Activity: Your job with the data below is to output exactly the lines from the one holding "Whatsapp Sipariş Hattı: 0501" down to the one holding "[pinterest adress] (1387, 1624)", both included, and no others.

Saved entries
---

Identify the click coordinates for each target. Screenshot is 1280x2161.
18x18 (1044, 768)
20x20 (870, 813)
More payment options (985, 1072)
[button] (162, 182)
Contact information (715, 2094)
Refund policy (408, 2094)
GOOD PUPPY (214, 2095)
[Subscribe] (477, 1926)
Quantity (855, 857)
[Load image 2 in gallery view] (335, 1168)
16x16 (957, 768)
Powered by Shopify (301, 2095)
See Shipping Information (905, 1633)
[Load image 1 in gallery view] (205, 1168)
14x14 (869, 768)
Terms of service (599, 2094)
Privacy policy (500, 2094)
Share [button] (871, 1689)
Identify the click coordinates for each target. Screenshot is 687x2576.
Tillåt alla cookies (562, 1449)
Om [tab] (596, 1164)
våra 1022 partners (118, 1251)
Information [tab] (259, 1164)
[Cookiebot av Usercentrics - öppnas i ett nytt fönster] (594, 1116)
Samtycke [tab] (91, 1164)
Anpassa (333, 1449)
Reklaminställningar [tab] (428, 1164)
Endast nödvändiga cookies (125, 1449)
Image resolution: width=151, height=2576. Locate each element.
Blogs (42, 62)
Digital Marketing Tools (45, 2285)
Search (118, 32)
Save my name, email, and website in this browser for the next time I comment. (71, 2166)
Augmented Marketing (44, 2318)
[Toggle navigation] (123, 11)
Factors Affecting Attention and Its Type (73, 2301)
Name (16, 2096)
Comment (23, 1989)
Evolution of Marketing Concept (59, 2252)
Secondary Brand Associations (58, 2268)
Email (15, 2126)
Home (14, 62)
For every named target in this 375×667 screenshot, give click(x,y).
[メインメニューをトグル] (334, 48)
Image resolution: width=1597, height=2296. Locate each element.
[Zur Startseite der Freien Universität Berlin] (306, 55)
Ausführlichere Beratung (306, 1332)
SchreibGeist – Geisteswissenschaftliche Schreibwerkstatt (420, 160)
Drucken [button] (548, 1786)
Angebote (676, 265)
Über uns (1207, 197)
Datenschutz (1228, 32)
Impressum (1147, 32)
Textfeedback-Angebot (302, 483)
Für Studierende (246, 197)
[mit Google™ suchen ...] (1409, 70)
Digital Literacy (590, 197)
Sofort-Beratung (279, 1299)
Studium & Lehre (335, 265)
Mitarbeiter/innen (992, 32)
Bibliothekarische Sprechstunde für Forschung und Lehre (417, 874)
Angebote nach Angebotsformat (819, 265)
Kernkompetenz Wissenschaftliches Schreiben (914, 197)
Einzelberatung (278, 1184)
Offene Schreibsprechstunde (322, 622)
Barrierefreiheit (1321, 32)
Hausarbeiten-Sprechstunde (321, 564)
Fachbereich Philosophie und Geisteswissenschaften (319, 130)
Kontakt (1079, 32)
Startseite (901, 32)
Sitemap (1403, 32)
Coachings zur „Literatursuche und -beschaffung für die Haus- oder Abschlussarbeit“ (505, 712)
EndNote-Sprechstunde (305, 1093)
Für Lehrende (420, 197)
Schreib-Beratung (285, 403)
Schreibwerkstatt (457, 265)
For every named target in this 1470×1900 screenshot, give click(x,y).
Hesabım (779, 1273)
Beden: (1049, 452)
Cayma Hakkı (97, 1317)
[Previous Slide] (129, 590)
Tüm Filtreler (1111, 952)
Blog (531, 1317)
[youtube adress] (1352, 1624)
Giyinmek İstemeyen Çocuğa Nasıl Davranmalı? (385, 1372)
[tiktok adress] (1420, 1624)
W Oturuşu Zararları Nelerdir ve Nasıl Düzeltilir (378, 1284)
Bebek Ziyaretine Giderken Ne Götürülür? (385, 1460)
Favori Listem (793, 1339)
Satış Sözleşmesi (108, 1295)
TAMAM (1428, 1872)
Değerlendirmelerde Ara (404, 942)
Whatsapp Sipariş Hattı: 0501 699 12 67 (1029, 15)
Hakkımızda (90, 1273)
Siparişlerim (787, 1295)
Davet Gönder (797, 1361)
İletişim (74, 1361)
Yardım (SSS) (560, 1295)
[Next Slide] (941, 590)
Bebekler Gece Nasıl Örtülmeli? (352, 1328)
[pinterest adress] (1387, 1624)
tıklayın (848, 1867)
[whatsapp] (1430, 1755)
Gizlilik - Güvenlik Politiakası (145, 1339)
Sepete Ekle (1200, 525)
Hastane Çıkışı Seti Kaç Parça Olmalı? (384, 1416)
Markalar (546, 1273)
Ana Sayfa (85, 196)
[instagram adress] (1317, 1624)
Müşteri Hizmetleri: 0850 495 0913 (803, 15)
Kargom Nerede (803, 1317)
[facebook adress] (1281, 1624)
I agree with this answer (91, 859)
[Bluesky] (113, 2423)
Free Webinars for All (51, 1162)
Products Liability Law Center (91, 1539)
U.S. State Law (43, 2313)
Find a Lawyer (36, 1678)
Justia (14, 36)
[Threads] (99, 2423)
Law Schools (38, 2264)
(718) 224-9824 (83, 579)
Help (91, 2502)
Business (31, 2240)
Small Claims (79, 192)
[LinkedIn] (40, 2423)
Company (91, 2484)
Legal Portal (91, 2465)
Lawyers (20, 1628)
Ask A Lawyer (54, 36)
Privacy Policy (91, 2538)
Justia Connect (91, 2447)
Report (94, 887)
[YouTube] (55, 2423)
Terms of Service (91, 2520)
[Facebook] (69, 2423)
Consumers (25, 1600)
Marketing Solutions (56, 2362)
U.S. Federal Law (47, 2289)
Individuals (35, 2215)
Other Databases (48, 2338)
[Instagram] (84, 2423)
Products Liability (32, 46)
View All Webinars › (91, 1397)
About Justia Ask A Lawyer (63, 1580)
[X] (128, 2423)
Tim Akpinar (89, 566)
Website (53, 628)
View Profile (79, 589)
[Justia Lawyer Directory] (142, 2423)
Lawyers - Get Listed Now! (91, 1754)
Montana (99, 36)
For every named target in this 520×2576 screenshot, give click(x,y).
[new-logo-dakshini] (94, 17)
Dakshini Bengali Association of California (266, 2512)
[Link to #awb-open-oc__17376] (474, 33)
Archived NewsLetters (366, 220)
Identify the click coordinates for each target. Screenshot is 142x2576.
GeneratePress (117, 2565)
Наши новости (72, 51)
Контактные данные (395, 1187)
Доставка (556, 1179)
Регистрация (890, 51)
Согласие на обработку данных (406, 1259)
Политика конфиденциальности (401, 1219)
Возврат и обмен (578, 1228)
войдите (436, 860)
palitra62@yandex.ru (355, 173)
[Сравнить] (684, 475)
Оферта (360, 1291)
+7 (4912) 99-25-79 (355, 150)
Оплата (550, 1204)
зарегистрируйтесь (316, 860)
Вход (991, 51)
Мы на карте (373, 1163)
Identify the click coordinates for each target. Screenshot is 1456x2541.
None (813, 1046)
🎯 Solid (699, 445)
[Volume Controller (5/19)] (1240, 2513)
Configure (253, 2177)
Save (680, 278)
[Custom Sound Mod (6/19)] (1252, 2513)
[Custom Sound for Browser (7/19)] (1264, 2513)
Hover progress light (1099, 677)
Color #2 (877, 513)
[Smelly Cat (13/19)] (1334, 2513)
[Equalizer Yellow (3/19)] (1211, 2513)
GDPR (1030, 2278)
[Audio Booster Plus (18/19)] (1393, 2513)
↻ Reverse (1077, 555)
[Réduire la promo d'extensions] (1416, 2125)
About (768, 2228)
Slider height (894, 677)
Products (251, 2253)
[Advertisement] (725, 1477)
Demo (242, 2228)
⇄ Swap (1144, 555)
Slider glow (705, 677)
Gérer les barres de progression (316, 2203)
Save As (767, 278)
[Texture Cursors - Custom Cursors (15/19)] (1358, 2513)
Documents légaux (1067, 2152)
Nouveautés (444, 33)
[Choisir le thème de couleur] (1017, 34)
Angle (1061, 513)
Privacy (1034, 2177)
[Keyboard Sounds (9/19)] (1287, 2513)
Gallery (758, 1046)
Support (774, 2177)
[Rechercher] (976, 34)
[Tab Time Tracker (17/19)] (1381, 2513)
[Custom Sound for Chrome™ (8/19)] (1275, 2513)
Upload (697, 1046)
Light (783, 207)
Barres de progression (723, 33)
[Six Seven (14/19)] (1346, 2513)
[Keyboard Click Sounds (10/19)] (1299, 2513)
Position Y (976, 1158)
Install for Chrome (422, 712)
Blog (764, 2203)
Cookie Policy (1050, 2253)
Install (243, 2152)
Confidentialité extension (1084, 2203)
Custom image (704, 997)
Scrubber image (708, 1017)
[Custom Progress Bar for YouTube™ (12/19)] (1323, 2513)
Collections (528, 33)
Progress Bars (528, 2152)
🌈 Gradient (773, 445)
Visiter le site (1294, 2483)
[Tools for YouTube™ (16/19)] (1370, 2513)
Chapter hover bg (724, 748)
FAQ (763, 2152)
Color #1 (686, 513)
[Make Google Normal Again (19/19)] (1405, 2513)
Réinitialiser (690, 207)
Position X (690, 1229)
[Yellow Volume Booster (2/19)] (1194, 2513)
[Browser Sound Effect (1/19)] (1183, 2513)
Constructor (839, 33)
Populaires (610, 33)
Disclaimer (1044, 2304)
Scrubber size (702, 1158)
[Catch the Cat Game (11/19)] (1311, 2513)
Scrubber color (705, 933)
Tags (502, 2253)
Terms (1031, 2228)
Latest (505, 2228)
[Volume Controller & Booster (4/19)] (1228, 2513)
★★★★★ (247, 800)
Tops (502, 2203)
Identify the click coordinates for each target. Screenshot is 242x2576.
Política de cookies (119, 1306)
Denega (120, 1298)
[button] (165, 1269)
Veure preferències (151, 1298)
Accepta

---

Exercise answer:
Whatsapp Sipariş Hattı: 0501 699 12 67 (1029, 15)
Hakkımızda (90, 1273)
Siparişlerim (787, 1295)
Davet Gönder (797, 1361)
İletişim (74, 1361)
Yardım (SSS) (560, 1295)
[Next Slide] (941, 590)
Bebekler Gece Nasıl Örtülmeli? (352, 1328)
[pinterest adress] (1387, 1624)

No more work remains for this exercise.